活きたサイマキやハゼを泳がせて狙う東京湾のマゴチは、近年ルアーのターゲットとしても人気が高い。しかし、数釣れる魚ではないため、オデコになることは珍しくない。60cmを超えれば良型と呼ばれ、70cm級を見ることはまれだ。そんな「レア感」があるマゴチだが、今年は早いシーズンから好調の気配がある。上級者ならツ抜けすることが珍しくなく、入門するには最高のタイミングかもしれない。
金沢八景出船
この釣りはポイントになる点がいくつかある。まずはエサ付け。貴重な活きたサイマキを、弱らせないように装餌する必要がある。死んだエサは喰わないため、最初の重要なポイントになる。
次はタナ。マゴチがエサに気が付く水深にエサをセットする必要があるので、刻々と変わる海底に合わせてこまめなタナ取りをする必要がある。最後に前アタリ〜アワセ。一気にガツンと喰いつき、向こうアワセで掛かる魚とはまるで逆。エサをくわえた前アタリから始まり、竿に重量感が乗る本アタリまでのかけ引きが醍醐味。また、その硬い口にハリを貫通するには思い切りいいアワセが必要だ。うまくハリが掛からないと巻上げ途中でバラしてしまう。といって、2回、3回の追いアワセも逆効果で「一撃必釣」でフッキングさせることが求められる。

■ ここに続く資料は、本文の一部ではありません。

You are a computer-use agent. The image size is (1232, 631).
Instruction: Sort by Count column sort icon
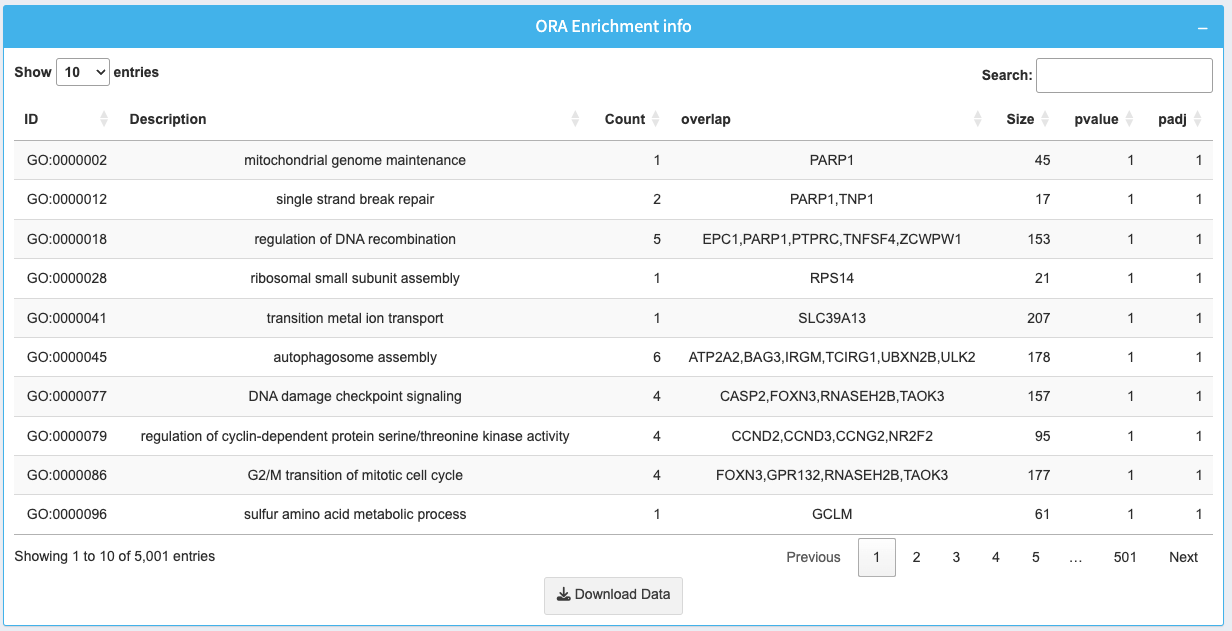click(656, 119)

松本さんの竿はゲームロッド「ライトゲームSS TYPE73 M190 RIGHT」。マゴチ専用竿はあるが「東京湾の釣りはだいたいこれでカバーできることを見せたい」と、あえてこの竿をチョイス。ライトゲームCI4+がカーボンソリッドなのに対してグラスソリッドになっており「喰い込み優先ならカーボンより有利」と松本さん。組み合わせたリールはフォールレバーが付いた「バルケッタFカスタム 150DH」。この組み合わせで「ずいぶん久しぶりだなぁ」というマゴチに挑んだ。
最初のポイントで50cm級
出船は午前7時ごろ。風が強い予報だったので、影響が少ない場所から攻めていく。まずは八景沖から探っていくことに。しばらく流すもアタリはなく、やがて移動のアナウンス。船中で「今日は厳しいのでは」という重い空気が流れ始めたとき、それを切り裂くように松本さんが鋭いアワセ。胴から曲がる竿を見て、船長がタモを持って駆けつける。無事、船中に取り込まれたのは50cm級だ。

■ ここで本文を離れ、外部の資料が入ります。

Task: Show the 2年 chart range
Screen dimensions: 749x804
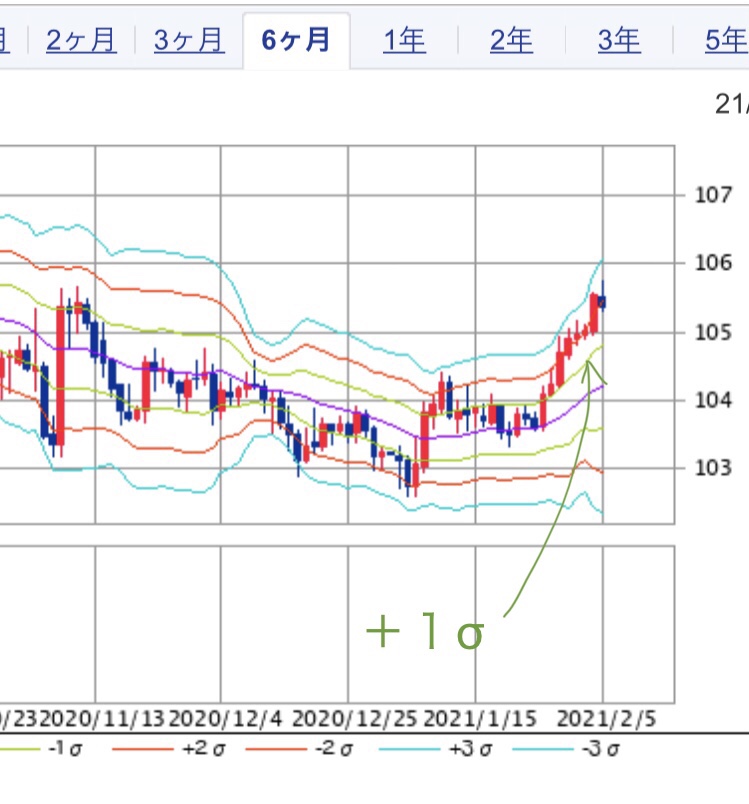Action: (511, 40)
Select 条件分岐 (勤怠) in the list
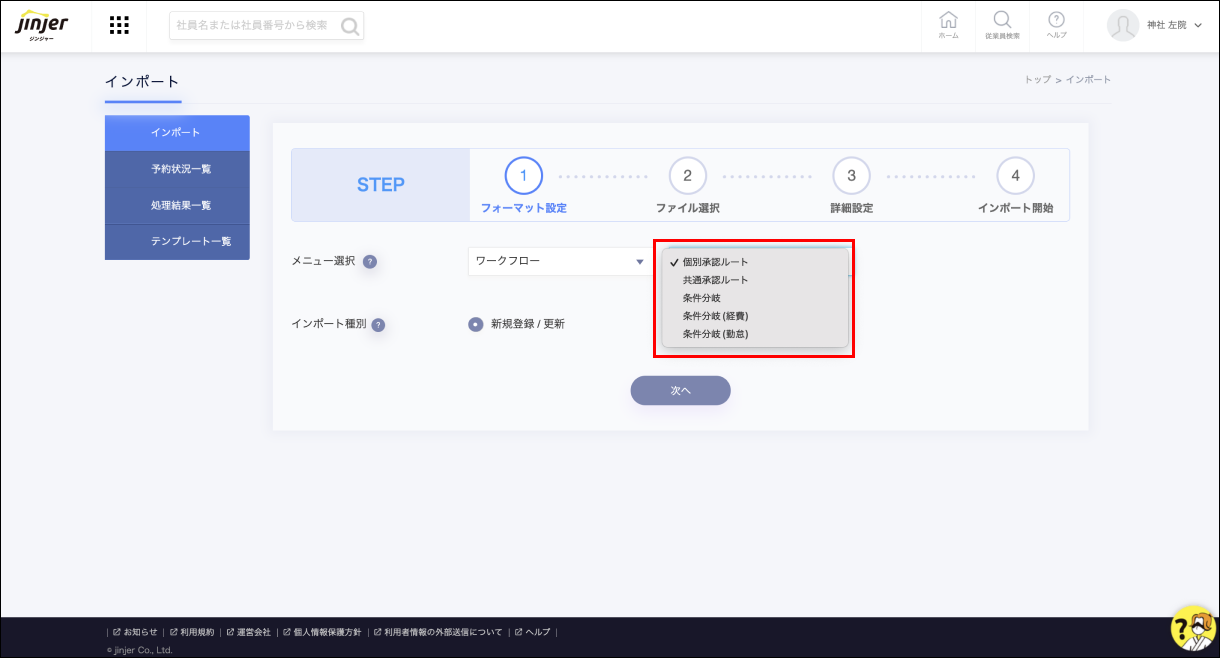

あとは続かず、千葉県側へ大きく移動。するとポツポツではあるが、本命が取り込まれ始める。アタリは胴の間〜トモ寄りに多く、ミヨシの松本さんにはなかなかチャンスがない。やっと来た魚は仕掛けの回収中に喰ってきてアワセが効かず、フッキングに至らない。その後も飲まず食わずで竿先に集中するが、この日のアタリは3回のみだった。
午後1時ごろになると、急速に風が強まってくる。船長は「申し訳ないですが、もう少しやったら早上がりしましょう」とアナウンス。「最後の流しか」と気合は入るが、その5分後、さらに風は勢いを増して立っているのがつらいほどの爆風に。「これはもう釣りどころではないですね。急いで戻ります」のアナウンスで納竿になった。
高い集中力でチャンス逃さず
悪条件のなか、さすがの腕と集中力で少ないチャンスをものにした松本さんは「いやー、厳しかったけどなんとか釣れてよかったよ」と安堵の笑顔。なお、条件がいい日なら竿頭は10尾を超えることがあり、今季のマゴチは期待十分だ。